━━ BRANO DI PARTENZA

Un viaggio per un sogno

Un viaggio per un sogno

Lungo la strada che mi porta a casa della signora Giustina rifletto seriamente per la prima volta sulla sua storia. Già so qualcosa della sua vita, da riferimenti fatti da lei o da sua figlia: di sicuro è stata particolare, di sicuro ne ha vissute tante, di sicuro ha avuto coraggio. Per la prima volta però penso all’immensità di una cosa del genere, oltretutto fatta in tempi che quasi non riesco ad immaginare: l’immigrazione. Al giorno d’oggi questa parola fa quasi paura, l’atteggiamento degli italiani verso di essa è ambivalente: se sono gli «altri» a immigrare allora sono degli «immigrati», se siamo noi allora siamo dei «cervelli in fuga». Ai tempi della signora invece era qualcosa di comune, quasi inevitabile, un cambiamento a volte temuto e volte atteso ma quasi sempre forzato. So che la storia di Giustina non sarà così, so che la sua è stata una scelta e proprio per questo mi pare ancora più immensa.

━━━━
━━ RIGHE MOSTRATE

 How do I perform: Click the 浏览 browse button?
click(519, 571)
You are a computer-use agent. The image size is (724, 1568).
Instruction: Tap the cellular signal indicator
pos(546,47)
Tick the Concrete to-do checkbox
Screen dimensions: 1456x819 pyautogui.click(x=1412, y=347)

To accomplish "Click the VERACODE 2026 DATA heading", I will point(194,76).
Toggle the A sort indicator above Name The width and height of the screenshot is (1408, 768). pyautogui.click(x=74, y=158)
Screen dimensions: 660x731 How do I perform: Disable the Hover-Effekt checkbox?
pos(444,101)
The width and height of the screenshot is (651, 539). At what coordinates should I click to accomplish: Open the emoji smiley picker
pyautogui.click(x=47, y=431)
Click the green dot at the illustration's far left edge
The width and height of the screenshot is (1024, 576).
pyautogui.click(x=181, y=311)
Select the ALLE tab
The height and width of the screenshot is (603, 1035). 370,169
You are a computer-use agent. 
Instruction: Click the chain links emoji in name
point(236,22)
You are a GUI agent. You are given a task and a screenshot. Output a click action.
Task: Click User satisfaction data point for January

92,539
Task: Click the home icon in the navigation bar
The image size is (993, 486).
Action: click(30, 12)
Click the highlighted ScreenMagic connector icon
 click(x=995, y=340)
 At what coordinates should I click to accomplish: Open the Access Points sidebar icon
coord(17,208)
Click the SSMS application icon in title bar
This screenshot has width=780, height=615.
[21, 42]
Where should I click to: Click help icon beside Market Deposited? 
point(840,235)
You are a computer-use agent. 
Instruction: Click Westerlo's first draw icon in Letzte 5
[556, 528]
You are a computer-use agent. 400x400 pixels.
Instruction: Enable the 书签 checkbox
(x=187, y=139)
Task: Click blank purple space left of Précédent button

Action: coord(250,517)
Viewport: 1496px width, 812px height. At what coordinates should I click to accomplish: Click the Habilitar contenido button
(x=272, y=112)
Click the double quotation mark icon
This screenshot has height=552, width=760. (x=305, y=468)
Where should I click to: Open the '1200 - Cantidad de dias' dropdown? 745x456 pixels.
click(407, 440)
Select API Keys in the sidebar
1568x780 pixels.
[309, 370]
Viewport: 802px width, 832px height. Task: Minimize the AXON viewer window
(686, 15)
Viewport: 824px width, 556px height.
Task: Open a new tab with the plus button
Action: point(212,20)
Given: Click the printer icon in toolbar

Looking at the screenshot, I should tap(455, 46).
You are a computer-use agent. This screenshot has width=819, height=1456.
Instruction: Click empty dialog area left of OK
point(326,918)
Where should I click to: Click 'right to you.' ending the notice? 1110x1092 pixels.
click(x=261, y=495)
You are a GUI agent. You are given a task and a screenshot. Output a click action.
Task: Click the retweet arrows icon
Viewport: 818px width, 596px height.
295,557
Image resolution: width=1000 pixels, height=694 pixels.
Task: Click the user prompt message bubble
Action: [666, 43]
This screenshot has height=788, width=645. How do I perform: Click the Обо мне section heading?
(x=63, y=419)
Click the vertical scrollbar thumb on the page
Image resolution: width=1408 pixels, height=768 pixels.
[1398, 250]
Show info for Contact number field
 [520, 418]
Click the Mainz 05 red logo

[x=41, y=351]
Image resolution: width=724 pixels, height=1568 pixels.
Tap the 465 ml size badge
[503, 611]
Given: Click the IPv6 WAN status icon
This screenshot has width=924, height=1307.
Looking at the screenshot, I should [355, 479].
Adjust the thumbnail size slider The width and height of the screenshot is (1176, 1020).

━━━━

**COMPITI DELL'ESERCIZIO:**
[1] Elenca tutte le espressioni che il brano sulla signora Giustina racchiude tra virgolette basse.
[2] Disponi come lista JSON di stringhe, una per ogni riga e tralasciando quelle vuote, il tratto delle righe memorizzate che va dalla riga contenente "You are a computer-use agent. The" fino a quella contenente "(x=187, y=139)", estremi inclusi.
Il brano sulla signora Giustina e le righe memorizzate sono materiali distinti, senza legami tra loro.

**RISPOSTE ATTESE:**
[1] «altri», «immigrati», «cervelli in fuga»

[2]
[
  "You are a computer-use agent. The image size is (724, 1568).",
  "Instruction: Tap the cellular signal indicator",
  "pos(546,47)",
  "Tick the Concrete to-do checkbox",
  "Screen dimensions: 1456x819 pyautogui.click(x=1412, y=347)",
  "To accomplish \"Click the VERACODE 2026 DATA heading\", I will point(194,76).",
  "Toggle the A sort indicator above Name The width and height of the screenshot is (1408, 768). pyautogui.click(x=74, y=158)",
  "Screen dimensions: 660x731 How do I perform: Disable the Hover-Effekt checkbox?",
  "pos(444,101)",
  "The width and height of the screenshot is (651, 539). At what coordinates should I click to accomplish: Open the emoji smiley picker",
  "pyautogui.click(x=47, y=431)",
  "Click the green dot at the illustration's far left edge",
  "The width and height of the screenshot is (1024, 576).",
  "pyautogui.click(x=181, y=311)",
  "Select the ALLE tab",
  "The height and width of the screenshot is (603, 1035). 370,169",
  "You are a computer-use agent. ",
  "Instruction: Click the chain links emoji in name",
  "point(236,22)",
  "You are a GUI agent. You are given a task and a screenshot. Output a click action.",
  "Task: Click User satisfaction data point for January",
  "92,539",
  "Task: Click the home icon in the navigation bar",
  "The image size is (993, 486).",
  "Action: click(30, 12)",
  "Click the highlighted ScreenMagic connector icon",
  " click(x=995, y=340)",
  " At what coordinates should I click to accomplish: Open the Access Points sidebar icon",
  "coord(17,208)",
  "Click the SSMS application icon in title bar",
  "This screenshot has width=780, height=615.",
  "[21, 42]",
  "Where should I click to: Click help icon beside Market Deposited? ",
  "point(840,235)",
  "You are a computer-use agent. ",
  "Instruction: Click Westerlo's first draw icon in Letzte 5",
  "[556, 528]",
  "You are a computer-use agent. 400x400 pixels.",
  "Instruction: Enable the 书签 checkbox",
  "(x=187, y=139)"
]